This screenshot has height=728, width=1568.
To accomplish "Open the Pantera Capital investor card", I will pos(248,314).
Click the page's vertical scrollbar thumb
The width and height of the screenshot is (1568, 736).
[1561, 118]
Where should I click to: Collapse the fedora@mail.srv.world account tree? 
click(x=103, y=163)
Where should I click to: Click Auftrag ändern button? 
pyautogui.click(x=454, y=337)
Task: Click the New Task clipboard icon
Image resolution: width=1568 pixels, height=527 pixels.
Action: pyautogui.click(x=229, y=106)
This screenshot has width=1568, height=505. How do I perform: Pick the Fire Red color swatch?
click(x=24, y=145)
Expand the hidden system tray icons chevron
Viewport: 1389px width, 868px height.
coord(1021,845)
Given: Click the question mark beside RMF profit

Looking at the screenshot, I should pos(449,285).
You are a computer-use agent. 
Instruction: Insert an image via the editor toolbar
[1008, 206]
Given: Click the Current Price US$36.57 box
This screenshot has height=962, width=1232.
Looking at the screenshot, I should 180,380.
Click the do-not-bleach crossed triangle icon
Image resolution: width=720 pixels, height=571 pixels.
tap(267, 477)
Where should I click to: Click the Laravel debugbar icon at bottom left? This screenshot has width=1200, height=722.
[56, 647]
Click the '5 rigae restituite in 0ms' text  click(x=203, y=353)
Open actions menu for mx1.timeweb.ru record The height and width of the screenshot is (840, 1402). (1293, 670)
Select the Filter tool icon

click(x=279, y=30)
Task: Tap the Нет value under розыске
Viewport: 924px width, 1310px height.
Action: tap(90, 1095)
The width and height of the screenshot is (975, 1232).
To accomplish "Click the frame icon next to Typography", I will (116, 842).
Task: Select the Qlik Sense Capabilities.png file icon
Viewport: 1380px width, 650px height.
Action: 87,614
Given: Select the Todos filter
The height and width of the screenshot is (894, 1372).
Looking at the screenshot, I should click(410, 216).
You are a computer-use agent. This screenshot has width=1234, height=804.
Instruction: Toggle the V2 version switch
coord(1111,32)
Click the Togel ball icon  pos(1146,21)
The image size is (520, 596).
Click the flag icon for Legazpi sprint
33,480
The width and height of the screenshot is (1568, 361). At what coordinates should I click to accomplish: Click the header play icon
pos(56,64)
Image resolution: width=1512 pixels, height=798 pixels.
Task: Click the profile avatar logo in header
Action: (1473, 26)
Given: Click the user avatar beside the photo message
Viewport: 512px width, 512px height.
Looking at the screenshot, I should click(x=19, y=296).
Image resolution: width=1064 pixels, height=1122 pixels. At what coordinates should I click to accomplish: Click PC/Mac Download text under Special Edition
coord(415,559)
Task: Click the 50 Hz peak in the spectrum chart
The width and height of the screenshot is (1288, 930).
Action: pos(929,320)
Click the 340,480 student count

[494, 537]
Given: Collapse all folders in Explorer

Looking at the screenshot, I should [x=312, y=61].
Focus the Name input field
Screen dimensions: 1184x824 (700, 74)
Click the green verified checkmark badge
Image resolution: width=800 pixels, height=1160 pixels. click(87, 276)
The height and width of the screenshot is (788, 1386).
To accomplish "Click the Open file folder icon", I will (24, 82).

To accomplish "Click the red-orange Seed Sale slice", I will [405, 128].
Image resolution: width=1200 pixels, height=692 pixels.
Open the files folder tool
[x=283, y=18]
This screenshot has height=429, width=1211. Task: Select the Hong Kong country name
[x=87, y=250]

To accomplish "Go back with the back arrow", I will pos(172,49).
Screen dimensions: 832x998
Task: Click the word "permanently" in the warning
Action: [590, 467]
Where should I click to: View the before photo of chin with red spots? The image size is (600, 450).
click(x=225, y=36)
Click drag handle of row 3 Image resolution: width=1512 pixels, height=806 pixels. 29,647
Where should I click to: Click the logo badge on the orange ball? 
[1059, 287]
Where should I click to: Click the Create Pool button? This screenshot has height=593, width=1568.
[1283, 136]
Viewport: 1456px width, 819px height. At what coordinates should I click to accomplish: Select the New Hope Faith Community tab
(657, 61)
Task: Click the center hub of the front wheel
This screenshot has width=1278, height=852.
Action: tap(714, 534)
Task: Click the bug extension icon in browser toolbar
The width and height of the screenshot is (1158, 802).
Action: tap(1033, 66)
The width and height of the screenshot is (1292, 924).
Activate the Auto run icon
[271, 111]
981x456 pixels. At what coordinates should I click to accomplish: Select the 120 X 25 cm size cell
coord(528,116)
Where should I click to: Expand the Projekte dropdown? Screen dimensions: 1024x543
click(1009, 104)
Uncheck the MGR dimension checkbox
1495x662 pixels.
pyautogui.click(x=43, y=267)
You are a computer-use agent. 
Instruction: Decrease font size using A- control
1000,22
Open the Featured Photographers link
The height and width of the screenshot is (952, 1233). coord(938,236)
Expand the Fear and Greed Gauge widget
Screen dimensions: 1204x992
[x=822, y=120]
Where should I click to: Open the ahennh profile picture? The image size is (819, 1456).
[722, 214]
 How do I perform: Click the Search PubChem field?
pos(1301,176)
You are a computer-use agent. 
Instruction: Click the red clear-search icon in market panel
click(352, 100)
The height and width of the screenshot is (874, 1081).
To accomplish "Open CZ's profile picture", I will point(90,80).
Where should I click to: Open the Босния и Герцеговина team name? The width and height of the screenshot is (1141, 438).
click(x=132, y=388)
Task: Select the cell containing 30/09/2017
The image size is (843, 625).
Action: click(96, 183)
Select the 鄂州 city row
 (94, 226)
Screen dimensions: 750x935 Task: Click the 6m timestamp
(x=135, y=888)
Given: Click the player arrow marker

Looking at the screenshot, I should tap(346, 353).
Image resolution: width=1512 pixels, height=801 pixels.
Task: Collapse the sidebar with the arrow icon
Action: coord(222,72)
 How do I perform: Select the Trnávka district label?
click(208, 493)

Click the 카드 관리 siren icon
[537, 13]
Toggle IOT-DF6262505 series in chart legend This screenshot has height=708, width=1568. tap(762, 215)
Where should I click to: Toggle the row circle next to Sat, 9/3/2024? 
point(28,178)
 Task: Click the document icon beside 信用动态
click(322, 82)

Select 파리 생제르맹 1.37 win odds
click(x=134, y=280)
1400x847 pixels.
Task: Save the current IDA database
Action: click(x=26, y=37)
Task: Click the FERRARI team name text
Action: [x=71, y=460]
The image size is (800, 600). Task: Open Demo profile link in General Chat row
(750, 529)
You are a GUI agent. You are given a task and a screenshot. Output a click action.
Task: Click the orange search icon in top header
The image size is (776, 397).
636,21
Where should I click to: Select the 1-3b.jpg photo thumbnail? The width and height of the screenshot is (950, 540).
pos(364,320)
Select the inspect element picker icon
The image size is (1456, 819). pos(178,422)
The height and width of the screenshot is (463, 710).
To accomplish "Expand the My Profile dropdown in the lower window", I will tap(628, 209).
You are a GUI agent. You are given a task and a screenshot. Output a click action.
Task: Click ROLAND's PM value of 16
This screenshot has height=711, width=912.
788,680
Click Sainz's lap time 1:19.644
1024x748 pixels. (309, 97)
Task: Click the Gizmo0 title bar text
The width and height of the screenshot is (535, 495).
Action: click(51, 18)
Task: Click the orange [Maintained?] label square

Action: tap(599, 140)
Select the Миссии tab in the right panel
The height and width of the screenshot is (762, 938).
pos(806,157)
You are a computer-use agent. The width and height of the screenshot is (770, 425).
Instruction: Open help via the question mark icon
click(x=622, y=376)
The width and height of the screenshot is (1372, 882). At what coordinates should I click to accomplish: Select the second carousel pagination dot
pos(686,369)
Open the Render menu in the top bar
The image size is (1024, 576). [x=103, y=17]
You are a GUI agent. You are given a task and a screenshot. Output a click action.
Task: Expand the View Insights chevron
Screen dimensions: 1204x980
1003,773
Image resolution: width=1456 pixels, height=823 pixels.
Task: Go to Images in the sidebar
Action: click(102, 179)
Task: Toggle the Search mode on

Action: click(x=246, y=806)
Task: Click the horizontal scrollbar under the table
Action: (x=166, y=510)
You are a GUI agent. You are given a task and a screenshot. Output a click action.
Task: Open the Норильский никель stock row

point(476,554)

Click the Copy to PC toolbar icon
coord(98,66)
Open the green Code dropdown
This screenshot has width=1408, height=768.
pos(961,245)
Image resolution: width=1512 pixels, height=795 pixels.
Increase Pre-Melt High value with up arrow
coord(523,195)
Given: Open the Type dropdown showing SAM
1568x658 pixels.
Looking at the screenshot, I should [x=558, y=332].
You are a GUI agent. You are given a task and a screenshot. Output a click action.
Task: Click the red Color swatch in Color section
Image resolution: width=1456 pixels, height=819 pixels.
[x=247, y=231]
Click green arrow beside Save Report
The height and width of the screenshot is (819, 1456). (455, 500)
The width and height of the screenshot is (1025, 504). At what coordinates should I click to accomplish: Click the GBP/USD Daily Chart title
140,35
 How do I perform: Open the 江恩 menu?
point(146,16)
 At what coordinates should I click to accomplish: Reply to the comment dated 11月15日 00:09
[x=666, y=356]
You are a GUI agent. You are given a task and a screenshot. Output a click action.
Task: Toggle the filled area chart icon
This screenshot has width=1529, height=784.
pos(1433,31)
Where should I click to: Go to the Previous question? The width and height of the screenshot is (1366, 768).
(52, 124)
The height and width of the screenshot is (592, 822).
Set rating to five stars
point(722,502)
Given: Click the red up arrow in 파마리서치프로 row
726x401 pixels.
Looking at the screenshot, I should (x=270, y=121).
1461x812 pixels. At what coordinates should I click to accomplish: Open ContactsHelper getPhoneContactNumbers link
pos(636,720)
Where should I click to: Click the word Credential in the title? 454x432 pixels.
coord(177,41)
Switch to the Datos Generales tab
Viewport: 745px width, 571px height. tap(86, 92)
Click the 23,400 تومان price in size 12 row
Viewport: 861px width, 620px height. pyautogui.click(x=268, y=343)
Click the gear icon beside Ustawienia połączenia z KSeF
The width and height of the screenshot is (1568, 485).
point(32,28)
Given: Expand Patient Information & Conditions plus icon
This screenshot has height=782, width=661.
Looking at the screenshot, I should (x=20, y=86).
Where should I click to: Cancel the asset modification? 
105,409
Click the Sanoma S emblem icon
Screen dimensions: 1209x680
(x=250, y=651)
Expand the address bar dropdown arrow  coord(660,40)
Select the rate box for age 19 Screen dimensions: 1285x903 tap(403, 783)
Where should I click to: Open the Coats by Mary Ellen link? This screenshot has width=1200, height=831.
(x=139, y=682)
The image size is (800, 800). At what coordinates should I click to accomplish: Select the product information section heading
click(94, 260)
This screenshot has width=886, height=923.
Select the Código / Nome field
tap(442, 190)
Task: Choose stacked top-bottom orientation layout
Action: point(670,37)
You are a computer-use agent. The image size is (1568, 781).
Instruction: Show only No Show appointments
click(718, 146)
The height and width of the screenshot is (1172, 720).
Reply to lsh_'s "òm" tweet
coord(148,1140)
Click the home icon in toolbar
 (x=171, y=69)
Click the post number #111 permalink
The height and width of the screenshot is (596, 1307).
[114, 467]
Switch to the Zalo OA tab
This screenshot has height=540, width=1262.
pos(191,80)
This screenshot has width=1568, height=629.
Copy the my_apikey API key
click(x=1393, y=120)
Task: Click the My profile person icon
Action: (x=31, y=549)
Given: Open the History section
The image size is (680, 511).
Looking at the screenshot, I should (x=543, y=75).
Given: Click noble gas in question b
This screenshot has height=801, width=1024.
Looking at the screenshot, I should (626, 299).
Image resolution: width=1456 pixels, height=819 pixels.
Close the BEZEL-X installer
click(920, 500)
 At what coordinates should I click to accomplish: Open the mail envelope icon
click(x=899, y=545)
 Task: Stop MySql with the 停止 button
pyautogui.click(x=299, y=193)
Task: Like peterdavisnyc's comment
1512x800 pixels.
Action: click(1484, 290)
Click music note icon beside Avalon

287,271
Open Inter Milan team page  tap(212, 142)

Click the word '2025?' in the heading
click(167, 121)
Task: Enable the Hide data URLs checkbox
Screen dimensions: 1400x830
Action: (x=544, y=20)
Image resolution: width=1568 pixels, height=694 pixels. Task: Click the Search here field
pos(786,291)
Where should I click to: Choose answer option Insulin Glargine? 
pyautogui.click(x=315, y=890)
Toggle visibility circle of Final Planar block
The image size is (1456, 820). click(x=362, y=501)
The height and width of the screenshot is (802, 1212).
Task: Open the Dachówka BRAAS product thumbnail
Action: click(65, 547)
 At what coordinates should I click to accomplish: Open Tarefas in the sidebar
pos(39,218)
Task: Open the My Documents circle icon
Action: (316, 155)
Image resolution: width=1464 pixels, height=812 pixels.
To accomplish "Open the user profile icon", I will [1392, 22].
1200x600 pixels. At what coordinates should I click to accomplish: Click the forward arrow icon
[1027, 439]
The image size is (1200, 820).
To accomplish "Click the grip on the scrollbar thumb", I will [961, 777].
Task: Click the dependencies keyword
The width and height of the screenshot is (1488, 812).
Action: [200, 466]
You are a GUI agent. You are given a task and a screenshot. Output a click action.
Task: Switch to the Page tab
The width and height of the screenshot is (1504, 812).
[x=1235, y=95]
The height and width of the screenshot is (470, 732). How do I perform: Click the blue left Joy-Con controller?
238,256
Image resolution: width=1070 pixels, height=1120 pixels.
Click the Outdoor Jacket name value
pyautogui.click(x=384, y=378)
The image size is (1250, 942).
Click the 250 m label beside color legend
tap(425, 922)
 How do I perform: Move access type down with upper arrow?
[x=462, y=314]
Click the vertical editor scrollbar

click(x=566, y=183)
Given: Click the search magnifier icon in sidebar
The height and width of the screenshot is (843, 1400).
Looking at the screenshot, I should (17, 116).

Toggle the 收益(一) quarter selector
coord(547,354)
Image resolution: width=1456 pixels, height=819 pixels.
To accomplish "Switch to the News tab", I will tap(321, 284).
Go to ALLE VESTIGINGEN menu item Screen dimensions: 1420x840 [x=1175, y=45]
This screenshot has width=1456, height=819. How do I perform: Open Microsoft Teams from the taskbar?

_ _ _

## Written exercise
Copy out the data from the line containing "Where should I click to: Open the Coats" through the line containing "pos(191,80)", both included, without changing a character.

## The answer
Where should I click to: Open the Coats by Mary Ellen link? This screenshot has width=1200, height=831.
(x=139, y=682)
The image size is (800, 800). At what coordinates should I click to accomplish: Select the product information section heading
click(94, 260)
This screenshot has width=886, height=923.
Select the Código / Nome field
tap(442, 190)
Task: Choose stacked top-bottom orientation layout
Action: point(670,37)
You are a computer-use agent. The image size is (1568, 781).
Instruction: Show only No Show appointments
click(718, 146)
The height and width of the screenshot is (1172, 720).
Reply to lsh_'s "òm" tweet
coord(148,1140)
Click the home icon in toolbar
 (x=171, y=69)
Click the post number #111 permalink
The height and width of the screenshot is (596, 1307).
[114, 467]
Switch to the Zalo OA tab
This screenshot has height=540, width=1262.
pos(191,80)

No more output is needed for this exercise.